The importance of the genetic factors controlling tooth size and morphology has been shown by twin studies.[505152] Some authors reported that tooth crown dimensions, especially buccolingually and mesiodistally were genetically determined.[5354]

It has been suggested that there is an association between oversized teeth and supernumerary teeth.[34] Similarly, the existence of peg shaped or strongly mesiodistally reduced lateral incisors may be the result of a variation in the expression of hypodontia.[12]

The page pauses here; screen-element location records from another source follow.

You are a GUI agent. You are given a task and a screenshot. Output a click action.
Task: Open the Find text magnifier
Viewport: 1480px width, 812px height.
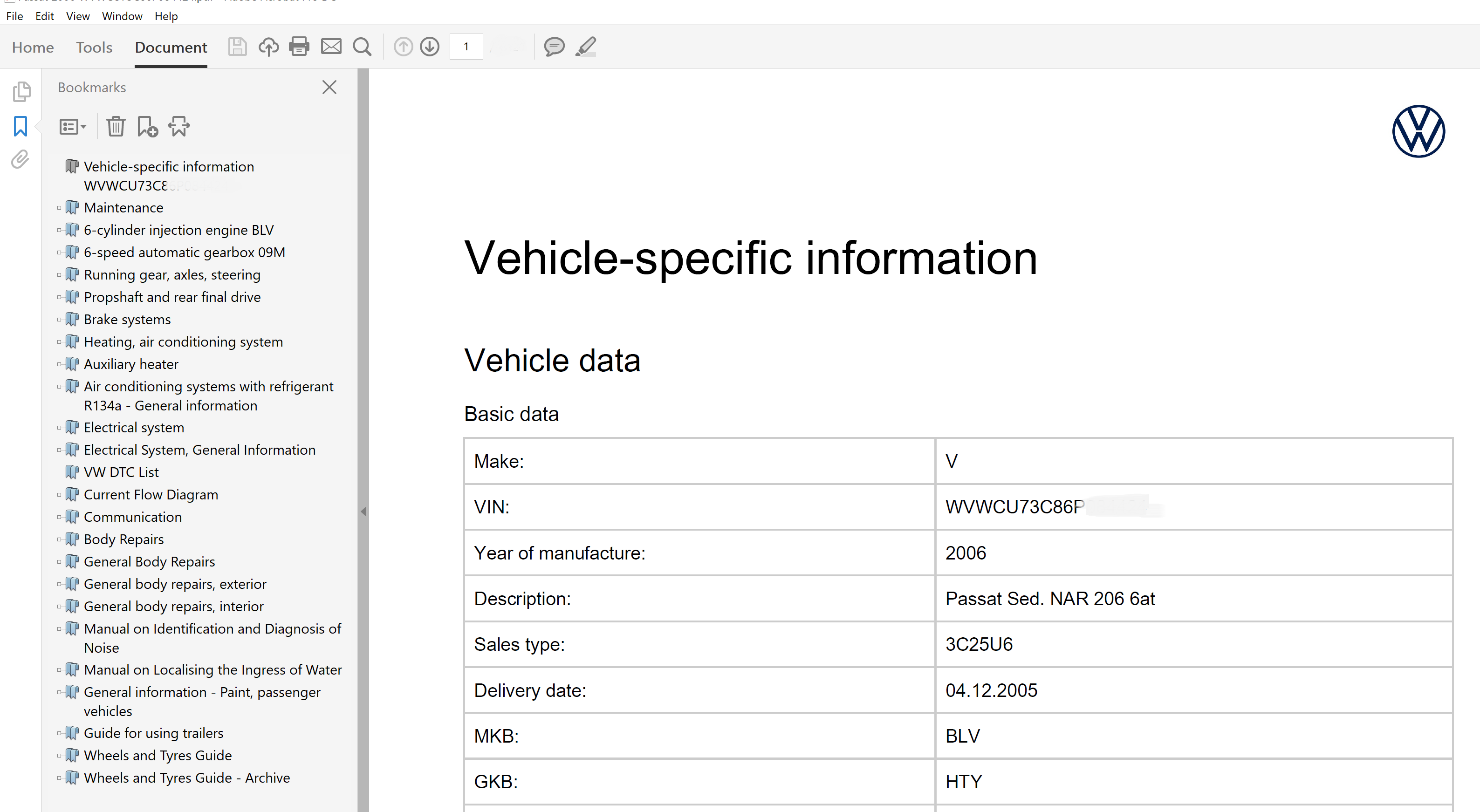(x=362, y=47)
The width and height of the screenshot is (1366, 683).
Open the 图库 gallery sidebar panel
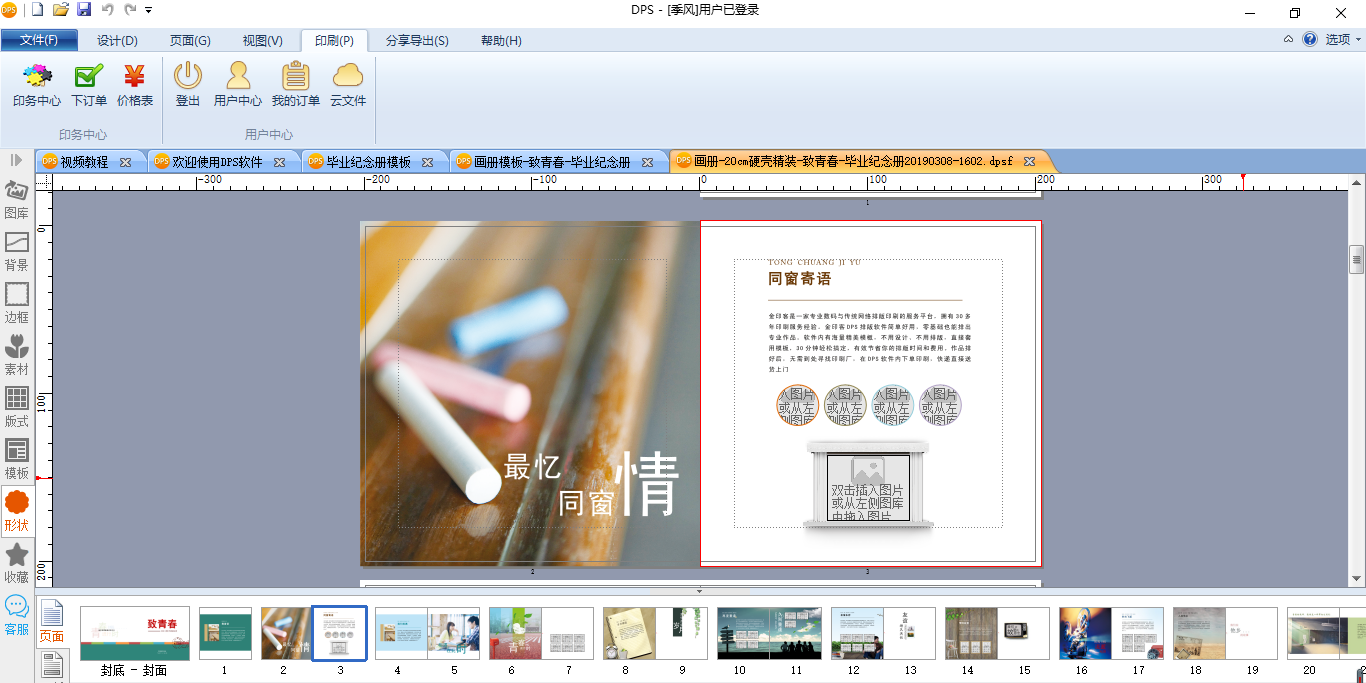[17, 200]
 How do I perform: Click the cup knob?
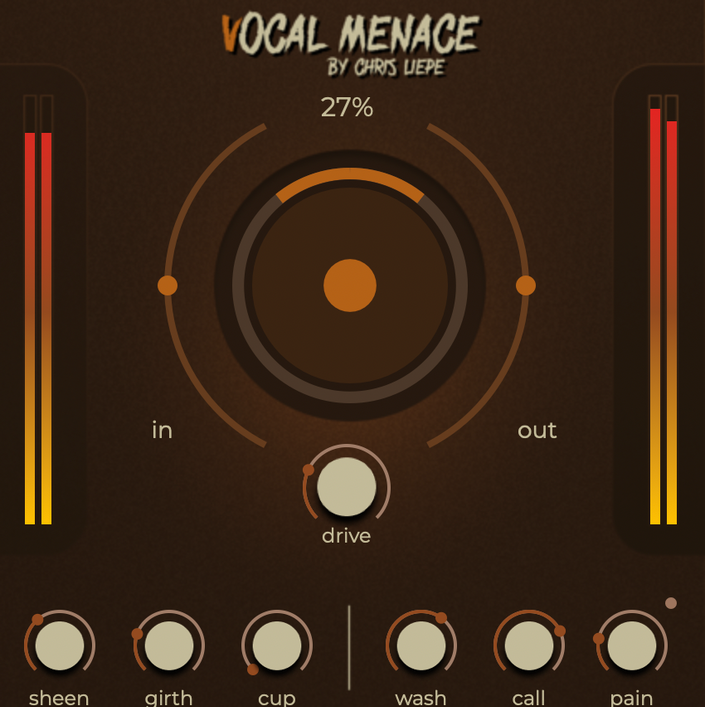(277, 645)
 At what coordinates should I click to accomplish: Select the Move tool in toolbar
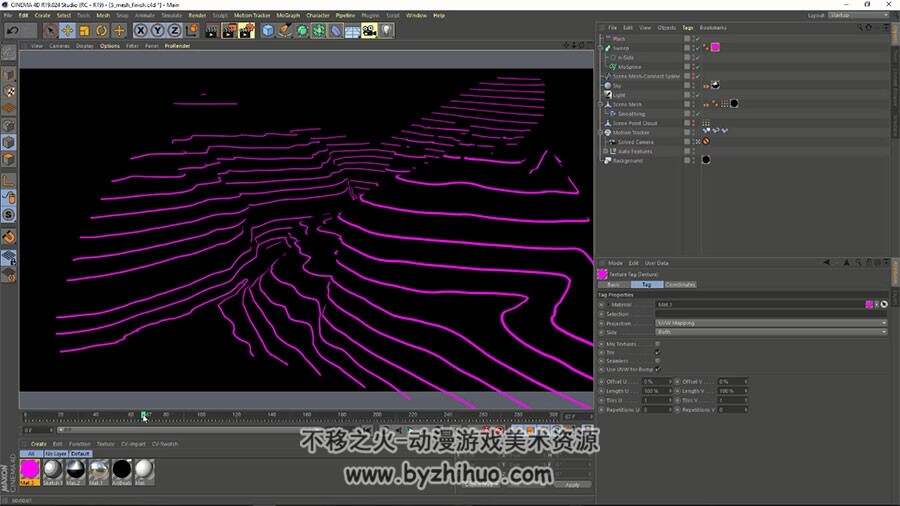tap(67, 30)
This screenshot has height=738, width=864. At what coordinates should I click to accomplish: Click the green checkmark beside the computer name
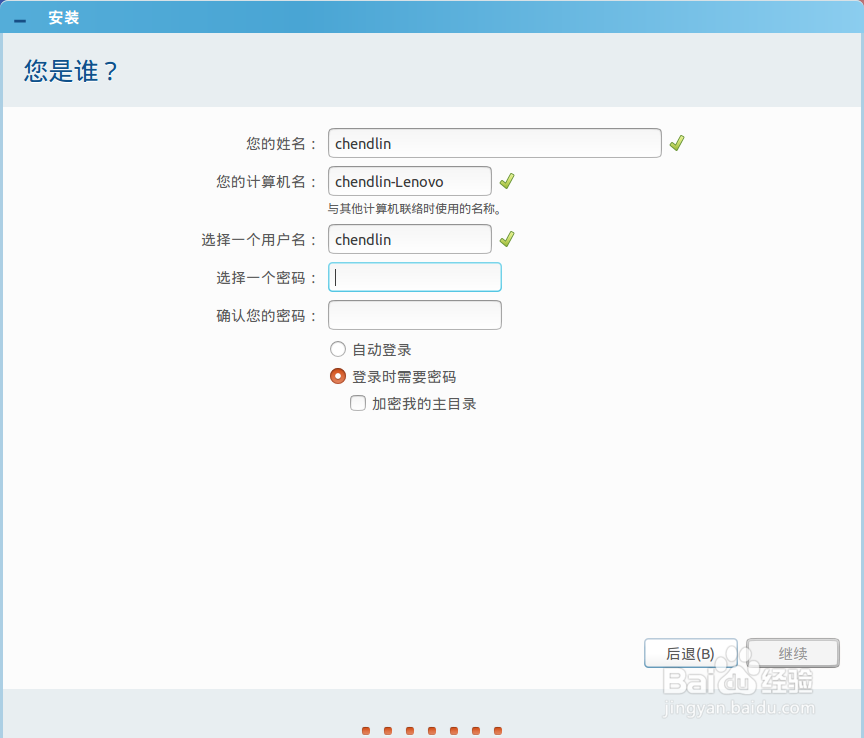point(506,181)
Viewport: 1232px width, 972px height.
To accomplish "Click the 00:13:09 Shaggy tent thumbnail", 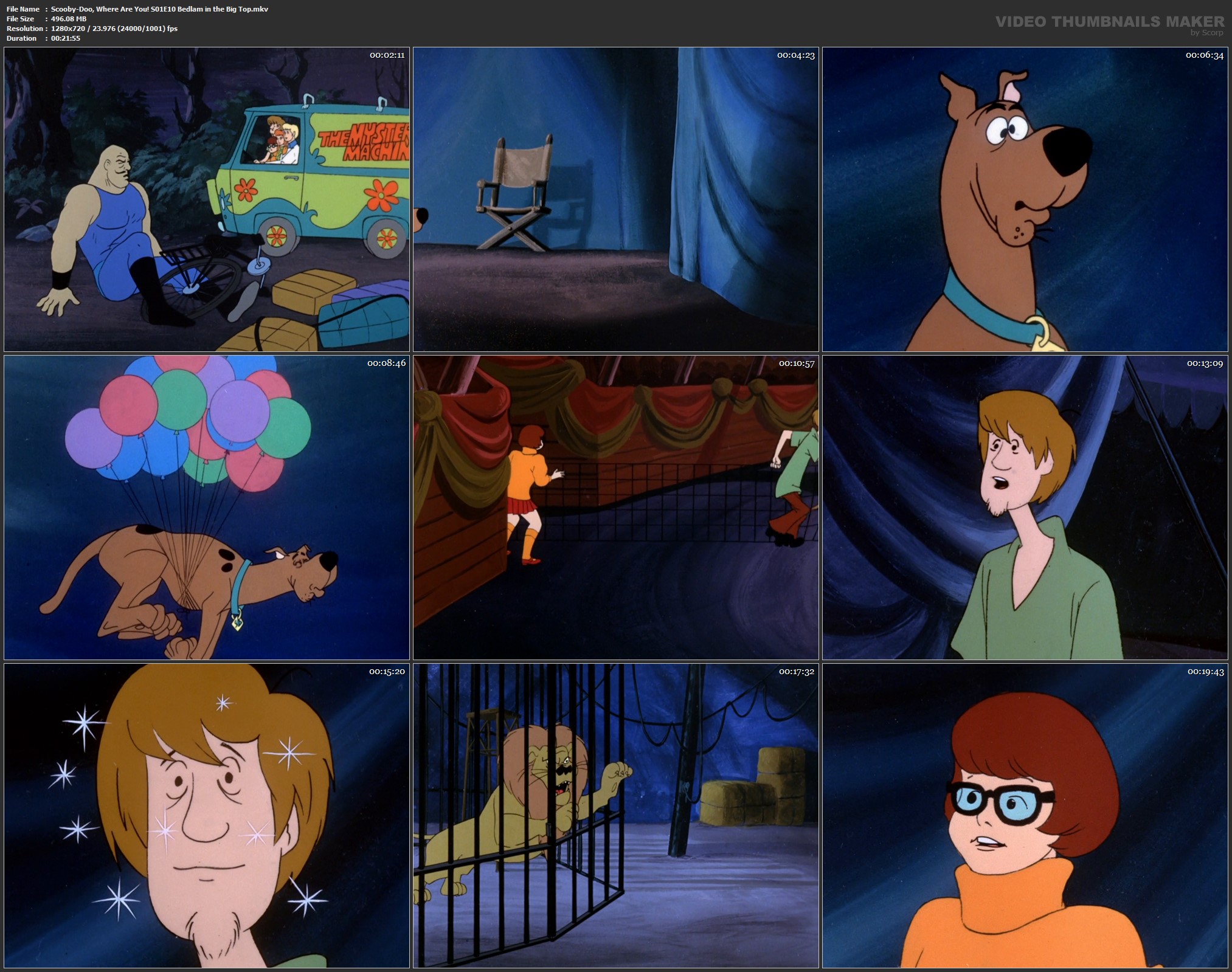I will click(x=1025, y=508).
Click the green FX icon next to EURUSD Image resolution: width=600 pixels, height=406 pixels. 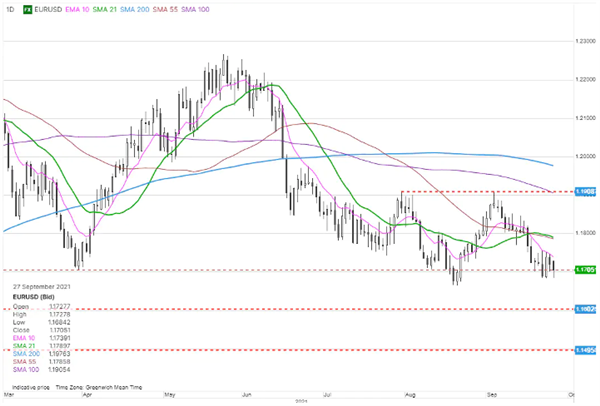pyautogui.click(x=28, y=10)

The displacement of canines in a palatinal direction is a positional dental anomaly and can generally happen even if there is adequate place in the dental arch. This situation frequently results in the impaction of the ectopic tooth. There is an association between the malpositions of certain teeth, such as palatally displaced canines, mandibular lateral incisor-canine transposition and maxillary canine-first premolar transpositions and tooth agenesis. Similar for tooth agenesis, the positional anomalies of canines have been shown to affect some family members and thought to be under strong genetic control. Some authors suggested that the ectopic canines exhibit a multifactorial inheritance pattern with high phenotypic variance and low penetrance.[37555657585960] Peck et al.[26] reported that palatally displaced and frequently impacted canines and mandibular lateral incisor-canine transposition were related to congenitally missing third molars in the posterior orofacial area. Similarly, an association between the maxillary canine-first premolar transposition and maxillary lateral incisor agenesis in the anterior orofacial area may exist. Furthermore, the agenesis of the lower second premolar, which is located in an intermediate zone is related to all the positional anomalies of canines.

The anteroposterior morphogenetic field concept, proposed by Butler in 1939,[61] supports the current molecular investigations such as the determination of the interaction between a single gene and site specific orofacial expressivity. HOX genes, which play a role in oral and dental development are known to show site specific anteroposterior expression patterns.[6263] MSX1, regulator gene in the third molar and lower second premolar agenesis, may be responsible for posterior site development.[13] In addition to the other posterior area genes, which are Dlx-1, Dlx-2[34] and Barx-1,[56] Pax9 also control the development of all of the molars.[19] Furthermore, Neubüser et al.,[7] reported that there is an association between Pax9 transcription factor and repositioning of tooth buds on the mesenchymal level. This theory might give a clue to researchers about the genetic mechanisms of dental positional anomalies such as palatally displaced canines or different kind of transpositions. It appears that tooth agenesis, tooth size and position anomalies, which are often seen together, are the components of a complex, genetically controlled dental condition. Dental malpositions such as rotations, eruption failures and ankylosis are among other anomalies complicating this dental condition.[6465]

CONCLUSION

The etiology of dental anomalies is partly environmental and partly genetic. Because of the polygenic nature of dental characteristics, it is very challenging to identify one single defective gene responsible for a specific dental anomaly. However, recent studies provide new data about the candidate genes. Further studies are required and the rapid progress in the field of genetics may help the clinicians to more accurately discern the environmental and genetic factors contributing to the development of dental anomalies. Currently, the orthodontist, probably the first to diagnose hereditary dental anomalies and malocclusion of an individual, will remain responsible for the detection of any additional defects in the same patient in order to provide the best treatment. The clinician should always keep in mind that some of those dental anomalies can coexist with certain syndromes and other family members might also have been affected. Whenever it seems necessary, a genetic consultation should be added as part of the orthodontic treatment. Finally, this interdisciplinary approach may help to reveal any risk of recurrence in subsequent generations.